The third challenge relates to economic viability: although high-throughput microfluidic techniques offer greater potential for scale up, the cost of the starting reagents is still too high for large-scale commercial use. However, as demonstrated by the exponential yearly decrease in price of DNA synthesis and sequencing (the latter decreasing by a factor of 10,000 in the past 6 years), this difficulty is likely to be resolved in the near future if the necessary investment is made.

Fourth, some of the downstream criteria for the use of artificial cells in medicine need to be proven: they should be small and robust enough to pass through capillaries; they need to be effectively cleared from circulation after use; they should not be degraded by the immune response and they should not interfere with the regular functions of cells (except where explicitly designed to do so). The final hurdle that needs to be overcome is a societal one – to convince stakeholders, including members of the public, that the ethical and safety concerns often associated with these technologies have been properly addressed by the scientific community [20].

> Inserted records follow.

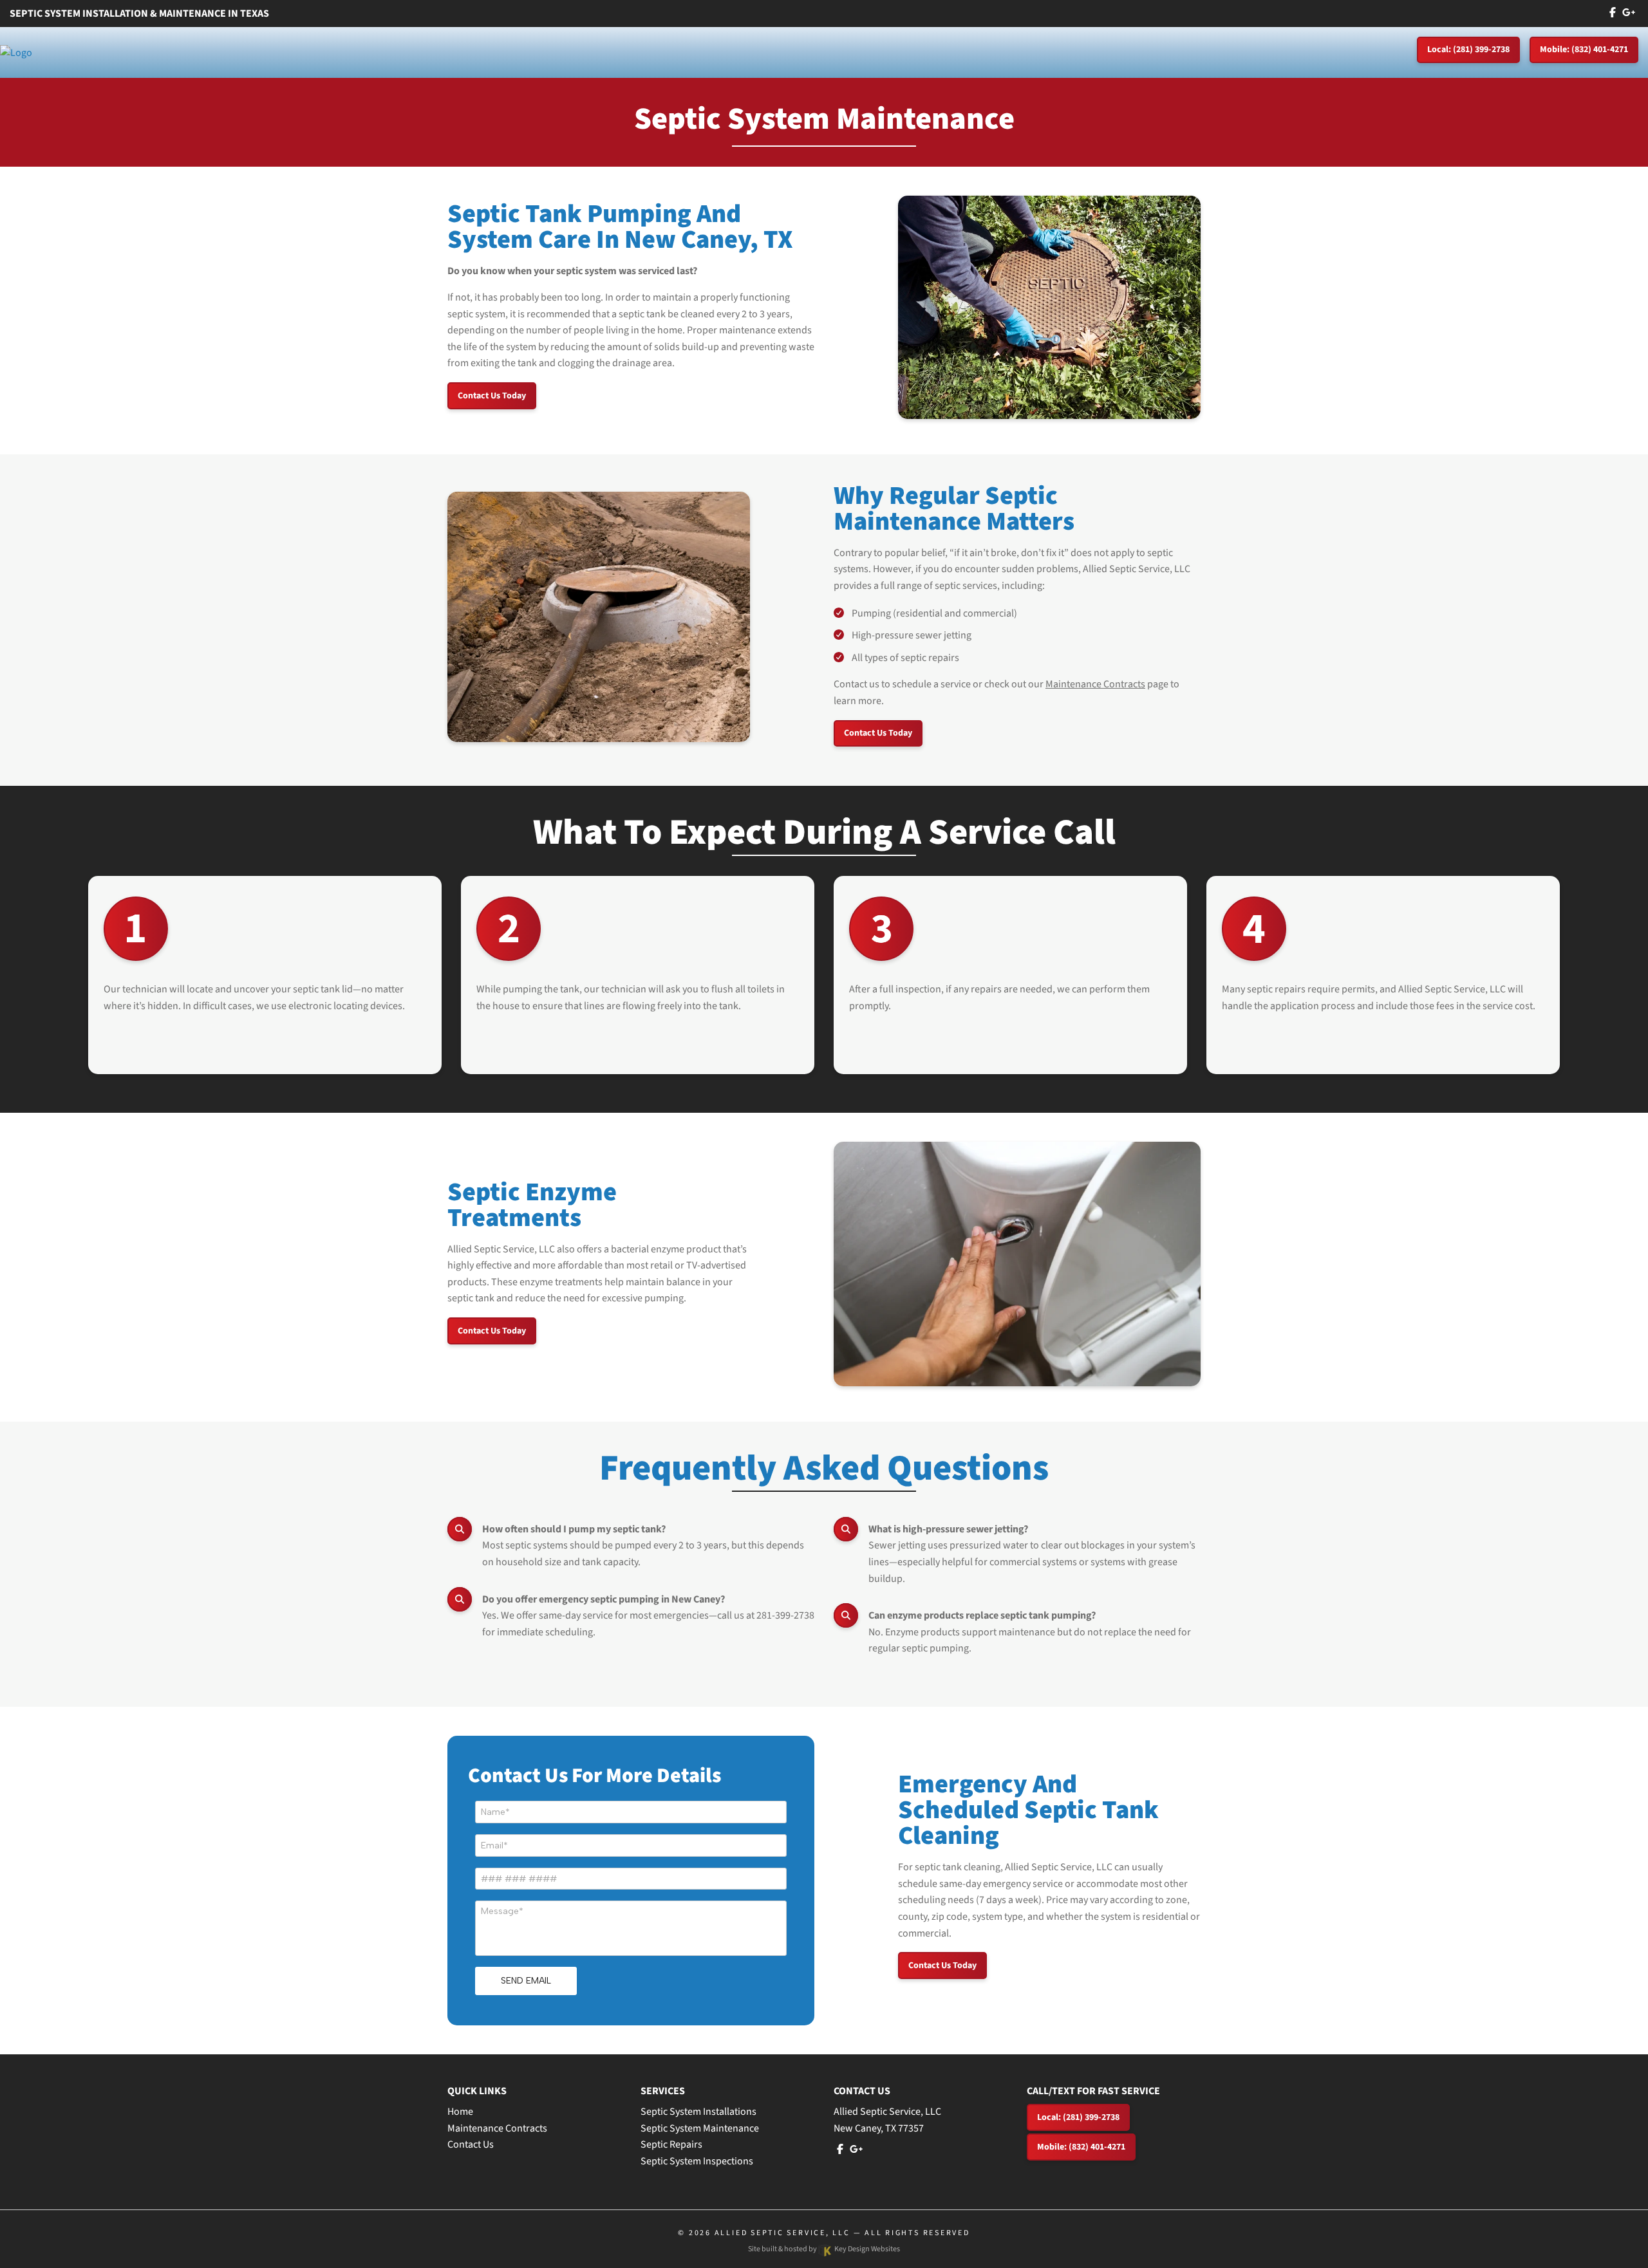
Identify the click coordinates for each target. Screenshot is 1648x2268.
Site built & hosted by (824, 2249)
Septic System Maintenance (700, 2128)
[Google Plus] (1628, 13)
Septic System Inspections (697, 2161)
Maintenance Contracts (1095, 684)
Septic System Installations (698, 2112)
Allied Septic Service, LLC (782, 2232)
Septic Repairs (671, 2144)
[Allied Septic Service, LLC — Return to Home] (16, 52)
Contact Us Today (492, 395)
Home (460, 2112)
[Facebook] (1612, 13)
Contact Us (470, 2144)
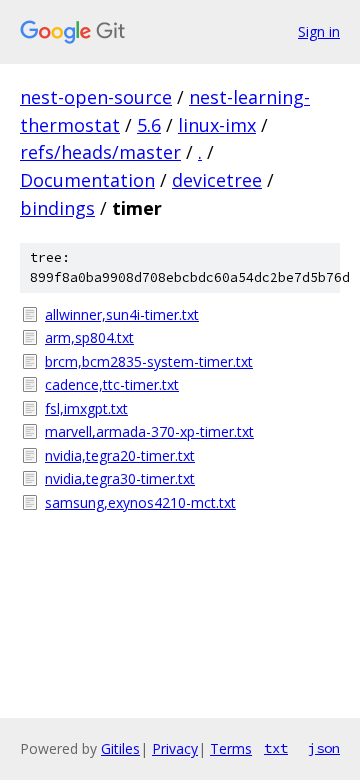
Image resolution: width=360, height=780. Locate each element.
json (324, 748)
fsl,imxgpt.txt (86, 408)
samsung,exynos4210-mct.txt (140, 502)
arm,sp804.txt (89, 337)
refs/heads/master (100, 152)
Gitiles (120, 748)
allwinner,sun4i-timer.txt (122, 314)
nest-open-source (96, 97)
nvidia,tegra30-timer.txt (120, 478)
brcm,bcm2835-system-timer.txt (149, 361)
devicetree (217, 180)
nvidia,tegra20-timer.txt (120, 455)
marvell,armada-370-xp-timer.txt (149, 431)
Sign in (319, 31)
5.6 (149, 125)
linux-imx (217, 125)
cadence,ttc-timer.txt (112, 384)
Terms (231, 748)
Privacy (175, 748)
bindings (57, 208)
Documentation (87, 180)
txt (276, 748)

The use of artificial cells in medicine is perhaps still decades away, but it is clear that the potential is already present. This is a rapidly developing field and one which, interestingly, has emerged in the same era as that of the maker movement where DIY culture has been extended into the realms of technology and prototype development. As a result, synthetic biology and artificial cell clubs are emerging around the world in community-led Hackspaces. This means that, in the future, innovation in this field will not only occur in university laboratories but also the garages of budding bioentrepreneurs who will benefit from the deskilled technologies that are revolutionizing the life sciences.